“Storm, billow, whirlwind, past,

Come to thy God at last!”

I may be allowed, as this is a gossiping book, here to tell a story of Boscastle, which came to my ears when staying there a few years ago, and which is true.

There lived at Boscastle, within twenty years, an old seafaring man whom we will call Daddy Tregellas—his real name has escaped me. A widow in the village died, leaving a fair young daughter of eighteen, very delicate and consumptive, without a home or relation. Daddy Tregellas had known the widow and felt great pity for the orphan, but how to help her he did not see. After much turning the matter over in his mind he thought the only way in which he could make her a home and provide her with comforts without giving the gossips occasion to talk, was by marrying her. And married accordingly they were. The Boscastle people to this day tell of the tenderness of the old man for his young, delicate wife; it was that of a father for a daughter,—how he watched the carnation spots on her cheek with intense anxiety and listened with anguish to her cough; how he walked out with her on the cliffs, wrapping shawls round her; and sat in church with his eyes fixed on her whilst she sang, listened or prayed. The beautiful girl was his idol, his pet.

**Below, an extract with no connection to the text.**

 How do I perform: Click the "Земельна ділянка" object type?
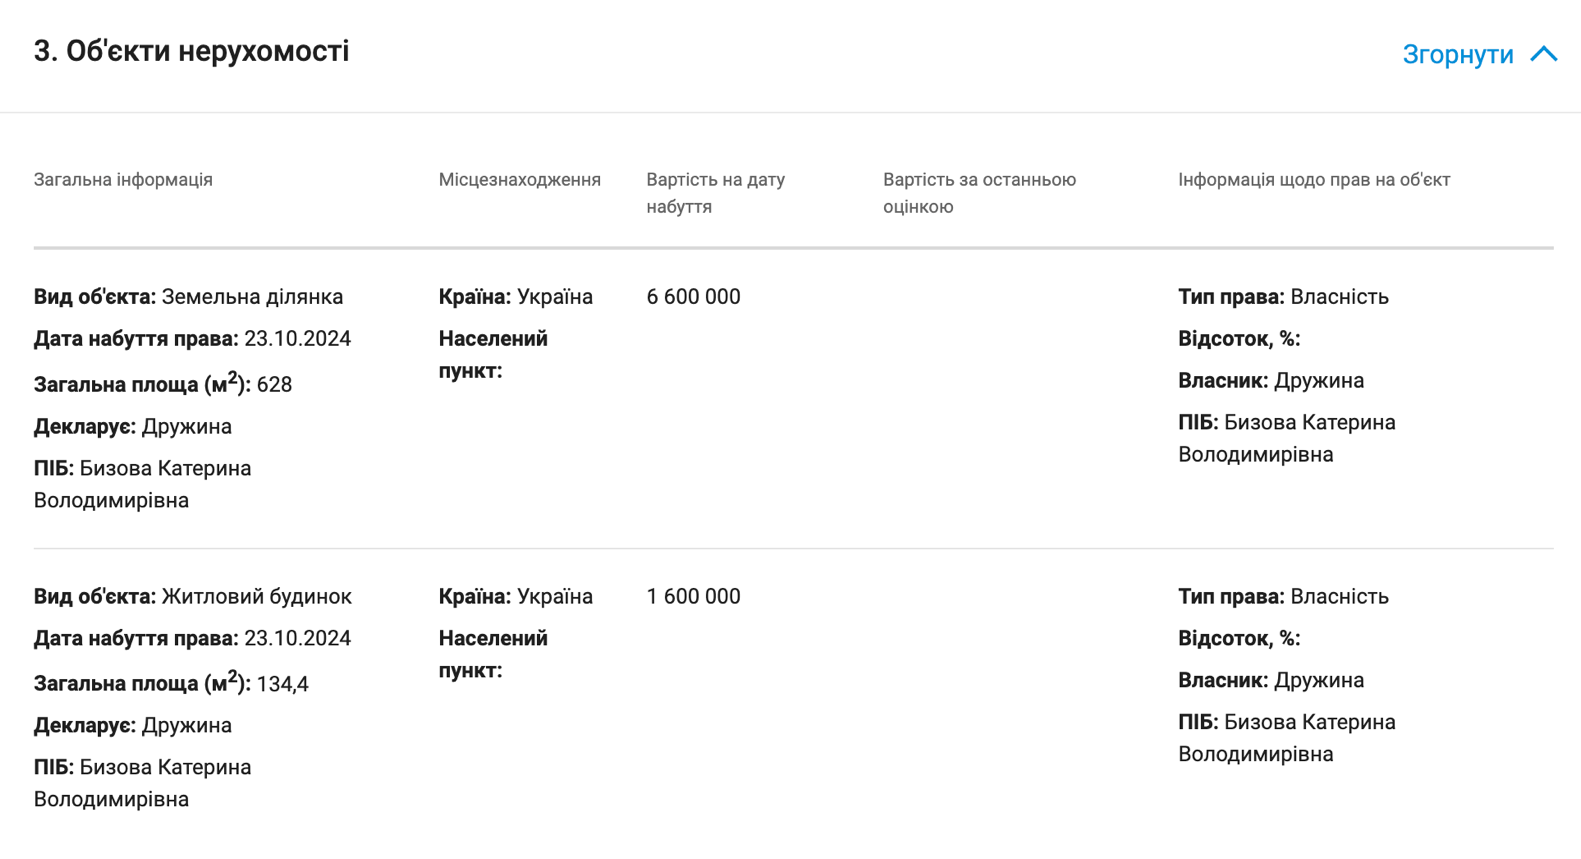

She languished in spite of all his care. He nursed her through her illness like a mother, with his rough, brown hand as gentle as that of a woman. She died propped up in bed, with her chestnut hair flowing over his blue sailor’s jersey, as he held her head on his breast.

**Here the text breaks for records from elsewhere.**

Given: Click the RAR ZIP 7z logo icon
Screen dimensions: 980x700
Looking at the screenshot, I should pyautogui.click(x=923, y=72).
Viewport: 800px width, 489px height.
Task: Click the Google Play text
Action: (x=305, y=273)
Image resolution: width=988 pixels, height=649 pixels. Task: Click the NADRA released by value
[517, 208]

When he had laid his pet in Forrabury churchyard the light of his life was extinguished. The old man wandered about the cliffs all day, in sunshine and in storm, growing more hollow-cheeked and dull-eyed, his thin hair lank, his back bowed, speaking to no one and breaking slowly but surely.

But Mr. Avery, the shipbuilder, about this time laid the keel of a little vessel, and she was reared in Boscastle haven. The new ship interested the old man, and when the figure-head was set up he fancied he traced in it a likeness to his dead wife.

“It is—it is the Pet,” faltered the old man.

The owner heard the exclamation and said: “So shall it be. She shall be called The Pet.”

And now the old love, which had wound itself round the wife, began to attach itself to the little vessel. Every day the old man was on the quay watching the growth of The Pet; he could not bear her out of his sight. When The Pet was ready to be launched Mr. Avery offered Tregellas the position of captain to her. The old man’s joy was full; he took the command and sailed for Bristol for coals.